BALACERA EN RESTAURANTE Y ATAQUES CONTRA AUTORIDADES EXPONEN LA GRAVE INSEGURIDAD QUE SE VIVE EN PLAYA DEL CARMEN
-Pese a inversiones millonarias en seguridad, Playa del Carmen sigue hundiéndose en la delincuencia.
El reciente ataque contra agentes de la Fiscalía en una colonia irregular de Playa del Carmen hace unos días, junto con la balacera en el restaurante “El Camarón Guasaveño” el día de ayer, expone una realidad que ya no se puede ocultar: Playa del Carmen se hunde en inseguridad y la delincuencia en la ciudad avanza sin freno, autoridades parecen haber perdido el control de las calles.
Lo grave ya no es solo la frecuencia de los delitos, sino la audacia con la que opera la delincuencia, evidenciando un deterioro diario en el tejido social donde ni las instituciones de justicia ni los espacios de convivencia pública están a salvo.
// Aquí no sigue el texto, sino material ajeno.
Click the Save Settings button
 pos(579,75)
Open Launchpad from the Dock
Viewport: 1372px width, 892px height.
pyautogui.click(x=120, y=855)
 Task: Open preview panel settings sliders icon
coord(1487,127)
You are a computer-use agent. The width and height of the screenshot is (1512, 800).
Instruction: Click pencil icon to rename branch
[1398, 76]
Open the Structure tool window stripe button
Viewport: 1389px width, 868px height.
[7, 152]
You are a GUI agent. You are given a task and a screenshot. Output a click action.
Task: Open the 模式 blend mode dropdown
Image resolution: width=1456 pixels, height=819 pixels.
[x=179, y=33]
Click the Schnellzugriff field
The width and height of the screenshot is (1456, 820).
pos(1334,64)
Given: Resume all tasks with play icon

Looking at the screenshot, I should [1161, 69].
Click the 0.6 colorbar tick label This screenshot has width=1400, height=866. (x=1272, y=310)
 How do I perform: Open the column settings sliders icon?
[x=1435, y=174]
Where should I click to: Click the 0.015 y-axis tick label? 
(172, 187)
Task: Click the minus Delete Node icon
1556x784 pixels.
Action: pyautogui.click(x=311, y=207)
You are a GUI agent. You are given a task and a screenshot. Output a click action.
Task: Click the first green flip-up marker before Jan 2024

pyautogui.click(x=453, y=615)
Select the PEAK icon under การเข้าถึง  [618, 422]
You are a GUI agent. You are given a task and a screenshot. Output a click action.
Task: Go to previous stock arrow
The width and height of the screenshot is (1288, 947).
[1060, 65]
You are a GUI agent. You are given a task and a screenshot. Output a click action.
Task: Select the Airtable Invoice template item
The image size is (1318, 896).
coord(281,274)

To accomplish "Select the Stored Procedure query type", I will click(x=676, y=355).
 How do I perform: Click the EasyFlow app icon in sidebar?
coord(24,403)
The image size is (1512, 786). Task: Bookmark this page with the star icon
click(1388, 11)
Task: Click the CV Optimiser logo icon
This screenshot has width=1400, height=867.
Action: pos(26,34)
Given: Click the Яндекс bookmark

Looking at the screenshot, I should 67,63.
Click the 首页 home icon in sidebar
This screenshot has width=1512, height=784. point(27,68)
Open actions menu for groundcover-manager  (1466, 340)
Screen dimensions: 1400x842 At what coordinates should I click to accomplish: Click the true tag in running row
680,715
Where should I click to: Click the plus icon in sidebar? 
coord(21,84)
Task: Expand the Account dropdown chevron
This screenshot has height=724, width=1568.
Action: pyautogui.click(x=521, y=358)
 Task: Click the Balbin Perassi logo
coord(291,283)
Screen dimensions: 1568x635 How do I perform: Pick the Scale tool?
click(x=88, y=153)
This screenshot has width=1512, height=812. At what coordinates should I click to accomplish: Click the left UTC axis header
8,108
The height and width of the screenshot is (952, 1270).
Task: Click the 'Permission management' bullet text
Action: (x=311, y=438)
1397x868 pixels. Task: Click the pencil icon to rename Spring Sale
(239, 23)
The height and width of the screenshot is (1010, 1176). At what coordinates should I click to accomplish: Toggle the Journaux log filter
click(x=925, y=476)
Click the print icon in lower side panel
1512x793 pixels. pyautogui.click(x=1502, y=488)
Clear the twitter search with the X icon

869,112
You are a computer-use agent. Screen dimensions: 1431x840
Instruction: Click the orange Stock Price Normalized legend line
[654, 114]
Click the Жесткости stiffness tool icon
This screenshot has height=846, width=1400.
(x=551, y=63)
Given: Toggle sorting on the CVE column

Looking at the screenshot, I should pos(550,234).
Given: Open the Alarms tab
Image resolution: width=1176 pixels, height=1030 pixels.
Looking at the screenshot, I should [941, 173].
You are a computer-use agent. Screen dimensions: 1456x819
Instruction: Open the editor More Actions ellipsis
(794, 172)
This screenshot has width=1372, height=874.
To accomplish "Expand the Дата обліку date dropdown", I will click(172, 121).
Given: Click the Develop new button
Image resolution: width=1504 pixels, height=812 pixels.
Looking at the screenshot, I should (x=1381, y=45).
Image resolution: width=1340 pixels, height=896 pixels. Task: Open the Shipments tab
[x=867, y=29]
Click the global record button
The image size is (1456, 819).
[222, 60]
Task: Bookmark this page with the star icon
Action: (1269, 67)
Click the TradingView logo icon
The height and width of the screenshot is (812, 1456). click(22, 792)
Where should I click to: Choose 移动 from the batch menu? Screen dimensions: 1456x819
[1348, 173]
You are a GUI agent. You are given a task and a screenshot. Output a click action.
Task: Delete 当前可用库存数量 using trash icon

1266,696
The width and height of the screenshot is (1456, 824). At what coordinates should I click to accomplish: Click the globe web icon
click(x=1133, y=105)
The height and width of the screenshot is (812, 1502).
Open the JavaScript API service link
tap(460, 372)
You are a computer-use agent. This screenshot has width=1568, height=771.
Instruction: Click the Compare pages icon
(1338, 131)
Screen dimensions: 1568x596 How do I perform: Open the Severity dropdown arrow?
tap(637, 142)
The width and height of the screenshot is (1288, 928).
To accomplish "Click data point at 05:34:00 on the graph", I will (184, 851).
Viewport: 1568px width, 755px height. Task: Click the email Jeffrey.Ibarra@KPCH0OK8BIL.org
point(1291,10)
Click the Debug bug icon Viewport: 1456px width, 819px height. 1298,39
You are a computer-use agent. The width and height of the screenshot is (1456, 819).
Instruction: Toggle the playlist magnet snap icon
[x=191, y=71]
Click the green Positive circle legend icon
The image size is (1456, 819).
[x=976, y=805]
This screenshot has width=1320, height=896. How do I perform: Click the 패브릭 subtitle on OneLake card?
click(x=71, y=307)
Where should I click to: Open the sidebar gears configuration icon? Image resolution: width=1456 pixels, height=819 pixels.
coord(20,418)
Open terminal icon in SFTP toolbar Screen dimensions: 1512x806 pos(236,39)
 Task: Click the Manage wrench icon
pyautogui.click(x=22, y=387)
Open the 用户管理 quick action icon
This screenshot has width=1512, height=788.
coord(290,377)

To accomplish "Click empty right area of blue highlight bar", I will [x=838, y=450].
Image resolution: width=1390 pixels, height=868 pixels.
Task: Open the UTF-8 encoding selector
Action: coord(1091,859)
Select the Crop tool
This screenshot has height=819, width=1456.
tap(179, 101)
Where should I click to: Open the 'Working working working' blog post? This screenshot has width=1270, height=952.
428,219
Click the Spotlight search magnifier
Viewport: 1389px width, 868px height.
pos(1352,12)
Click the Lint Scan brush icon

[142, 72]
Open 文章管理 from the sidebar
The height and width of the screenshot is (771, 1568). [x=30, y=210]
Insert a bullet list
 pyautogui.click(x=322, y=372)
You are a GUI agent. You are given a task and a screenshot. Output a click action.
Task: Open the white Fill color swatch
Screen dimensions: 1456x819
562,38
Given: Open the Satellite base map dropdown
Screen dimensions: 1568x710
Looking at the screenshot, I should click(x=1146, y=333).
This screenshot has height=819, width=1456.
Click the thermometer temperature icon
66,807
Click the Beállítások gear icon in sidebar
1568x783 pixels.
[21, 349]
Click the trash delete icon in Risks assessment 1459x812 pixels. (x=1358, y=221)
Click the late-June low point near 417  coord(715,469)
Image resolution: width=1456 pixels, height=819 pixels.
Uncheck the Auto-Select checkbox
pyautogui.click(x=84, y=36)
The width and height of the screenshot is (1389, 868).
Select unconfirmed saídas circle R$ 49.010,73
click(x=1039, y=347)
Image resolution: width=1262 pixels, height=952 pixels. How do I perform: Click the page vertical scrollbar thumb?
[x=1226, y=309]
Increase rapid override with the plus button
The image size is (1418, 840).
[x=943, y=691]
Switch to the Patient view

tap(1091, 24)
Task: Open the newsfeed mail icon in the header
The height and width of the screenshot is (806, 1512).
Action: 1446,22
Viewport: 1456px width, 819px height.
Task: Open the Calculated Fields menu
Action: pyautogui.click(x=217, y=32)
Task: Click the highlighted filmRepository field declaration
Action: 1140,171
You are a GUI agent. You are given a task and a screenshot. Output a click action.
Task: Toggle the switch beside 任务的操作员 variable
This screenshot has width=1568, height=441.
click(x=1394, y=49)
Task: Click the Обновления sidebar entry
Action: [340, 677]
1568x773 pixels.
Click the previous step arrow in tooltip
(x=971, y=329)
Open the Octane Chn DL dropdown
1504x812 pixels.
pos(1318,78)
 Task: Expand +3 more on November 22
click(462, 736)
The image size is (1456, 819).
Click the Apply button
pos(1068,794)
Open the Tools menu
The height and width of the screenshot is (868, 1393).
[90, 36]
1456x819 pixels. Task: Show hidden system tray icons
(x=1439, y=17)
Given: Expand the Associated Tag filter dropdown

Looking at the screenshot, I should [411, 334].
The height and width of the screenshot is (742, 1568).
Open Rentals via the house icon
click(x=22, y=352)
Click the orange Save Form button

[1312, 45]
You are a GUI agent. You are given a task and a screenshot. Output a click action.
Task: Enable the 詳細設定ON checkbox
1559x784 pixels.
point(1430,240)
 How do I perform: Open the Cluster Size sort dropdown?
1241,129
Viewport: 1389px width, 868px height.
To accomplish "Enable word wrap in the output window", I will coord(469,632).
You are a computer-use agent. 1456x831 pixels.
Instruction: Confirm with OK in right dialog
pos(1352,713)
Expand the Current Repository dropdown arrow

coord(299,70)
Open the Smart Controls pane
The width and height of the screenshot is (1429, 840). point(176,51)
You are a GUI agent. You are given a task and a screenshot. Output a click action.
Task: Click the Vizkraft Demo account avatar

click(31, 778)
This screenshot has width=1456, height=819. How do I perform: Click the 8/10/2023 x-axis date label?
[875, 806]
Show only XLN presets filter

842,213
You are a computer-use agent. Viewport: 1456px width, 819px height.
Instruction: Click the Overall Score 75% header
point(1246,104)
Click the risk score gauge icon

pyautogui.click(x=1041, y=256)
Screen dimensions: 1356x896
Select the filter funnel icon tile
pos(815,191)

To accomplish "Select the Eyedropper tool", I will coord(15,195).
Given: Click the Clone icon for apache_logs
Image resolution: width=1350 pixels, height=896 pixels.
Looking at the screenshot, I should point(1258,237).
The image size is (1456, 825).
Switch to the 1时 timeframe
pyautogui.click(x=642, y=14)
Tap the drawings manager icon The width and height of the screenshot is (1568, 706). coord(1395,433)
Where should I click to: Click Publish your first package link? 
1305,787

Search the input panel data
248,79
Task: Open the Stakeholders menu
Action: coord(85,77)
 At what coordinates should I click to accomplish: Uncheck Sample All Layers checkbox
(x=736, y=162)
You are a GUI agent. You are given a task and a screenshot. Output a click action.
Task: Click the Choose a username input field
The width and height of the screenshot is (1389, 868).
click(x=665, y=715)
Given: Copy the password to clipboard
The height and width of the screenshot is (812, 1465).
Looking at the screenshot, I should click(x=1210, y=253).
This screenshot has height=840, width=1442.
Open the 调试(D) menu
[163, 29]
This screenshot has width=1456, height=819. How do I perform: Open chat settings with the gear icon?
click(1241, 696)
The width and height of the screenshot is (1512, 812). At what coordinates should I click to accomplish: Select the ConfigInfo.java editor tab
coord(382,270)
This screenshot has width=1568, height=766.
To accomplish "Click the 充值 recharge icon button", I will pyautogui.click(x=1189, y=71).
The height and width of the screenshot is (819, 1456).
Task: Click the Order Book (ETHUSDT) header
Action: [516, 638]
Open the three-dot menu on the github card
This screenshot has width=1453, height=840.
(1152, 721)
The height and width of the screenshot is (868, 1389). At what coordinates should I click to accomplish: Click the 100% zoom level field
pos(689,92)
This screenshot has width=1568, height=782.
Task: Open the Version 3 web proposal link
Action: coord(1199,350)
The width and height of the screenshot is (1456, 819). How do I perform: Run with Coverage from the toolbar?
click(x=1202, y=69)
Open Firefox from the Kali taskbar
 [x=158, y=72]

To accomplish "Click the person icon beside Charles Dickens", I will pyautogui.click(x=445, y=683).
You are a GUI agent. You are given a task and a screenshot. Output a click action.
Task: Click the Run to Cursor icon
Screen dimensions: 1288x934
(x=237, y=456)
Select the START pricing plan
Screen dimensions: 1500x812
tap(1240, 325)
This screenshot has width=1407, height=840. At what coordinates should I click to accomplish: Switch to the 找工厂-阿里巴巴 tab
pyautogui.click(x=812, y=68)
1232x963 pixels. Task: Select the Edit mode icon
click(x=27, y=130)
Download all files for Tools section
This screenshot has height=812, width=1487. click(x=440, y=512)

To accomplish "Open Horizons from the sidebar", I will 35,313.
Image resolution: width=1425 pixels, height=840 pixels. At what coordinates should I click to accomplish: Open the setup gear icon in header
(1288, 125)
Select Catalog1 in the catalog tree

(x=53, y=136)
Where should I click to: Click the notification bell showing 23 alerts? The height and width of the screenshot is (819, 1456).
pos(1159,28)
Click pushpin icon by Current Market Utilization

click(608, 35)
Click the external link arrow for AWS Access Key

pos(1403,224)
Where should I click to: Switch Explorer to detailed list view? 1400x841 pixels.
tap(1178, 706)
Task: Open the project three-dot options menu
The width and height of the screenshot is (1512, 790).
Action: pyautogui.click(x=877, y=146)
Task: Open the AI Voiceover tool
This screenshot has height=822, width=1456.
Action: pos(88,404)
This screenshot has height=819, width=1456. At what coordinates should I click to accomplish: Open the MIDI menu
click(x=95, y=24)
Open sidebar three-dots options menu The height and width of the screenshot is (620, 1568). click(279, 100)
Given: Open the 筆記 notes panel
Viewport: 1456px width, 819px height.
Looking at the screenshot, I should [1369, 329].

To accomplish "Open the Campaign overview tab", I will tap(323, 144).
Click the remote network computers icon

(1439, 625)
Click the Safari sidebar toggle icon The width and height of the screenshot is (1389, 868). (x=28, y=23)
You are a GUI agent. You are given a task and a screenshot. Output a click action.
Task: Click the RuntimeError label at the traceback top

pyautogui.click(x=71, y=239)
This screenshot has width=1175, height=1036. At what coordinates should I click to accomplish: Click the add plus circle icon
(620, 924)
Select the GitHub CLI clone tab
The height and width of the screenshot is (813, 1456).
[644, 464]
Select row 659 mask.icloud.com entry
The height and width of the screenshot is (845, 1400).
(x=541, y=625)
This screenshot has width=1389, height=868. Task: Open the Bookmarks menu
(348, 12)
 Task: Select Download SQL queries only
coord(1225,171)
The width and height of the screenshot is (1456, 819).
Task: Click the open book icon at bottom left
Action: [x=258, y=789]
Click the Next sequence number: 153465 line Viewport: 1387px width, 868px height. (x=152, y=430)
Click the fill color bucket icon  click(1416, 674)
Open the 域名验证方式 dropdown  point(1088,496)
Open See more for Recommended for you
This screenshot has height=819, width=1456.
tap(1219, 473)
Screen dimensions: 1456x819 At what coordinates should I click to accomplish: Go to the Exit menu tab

A pesar de las supuestas inversiones millonarias en seguridad que según se han hecho en el destino.
La agresión a los elementos ministeriales en Las Torres un asentamiento bajo líneas de alta tensión que los propios vecinos señalan como un refugio inaccesible para los patrullajes regulares demuestra el nivel de desafío hacia el Estado.
Aunque en esa ocasión la respuesta oficial fue un despliegue masivo por tierra y aire que incluyó un helicóptero municipal para detener a dos personas, este tipo de operativos parece reducirse a una reacción momentánea, un despliegue de fuerza que no logra desmantelar las estructuras de fondo ni devolver la tranquilidad a largo plazo.
La prueba de que la disuasión ha fallado llegó casi de inmediato en una de las zonas comerciales más transitadas de la ciudad.
Dos sujetos en motocicleta abrieron fuego contra un restaurante con apenas semanas de haber abierto sus puertas, cobrando la vida de un trabajador de 35 años y dejando a tres personas heridas.
Este atentado, vinculado de forma directa a la extorsión y al cobro de derecho de piso, toca la fibra más sensible de la comunidad: el miedo a trabajar, a emprender y a transitar por la ciudad.
Mientras la delincuencia se diversifica y golpea con total impunidad, la actuación de las corporaciones de los tres niveles de gobierno se percibe estática, limitada a acordonar escenas del crimen y a reaccionar cuando el daño ya está hecho.
El hecho de que los agresores del restaurante hayan escapado sin dejar rastro confirma la ventaja operativa que mantiene la criminalidad.
Esta dolorosa contradicción entre la propaganda y la realidad de las calles obliga a una profunda reflexión sobre el abandono institucional que sufre la ciudadanía, expuesta a una violencia que escala ante la pasividad de quienes tienen la obligación constitucional de protegerla.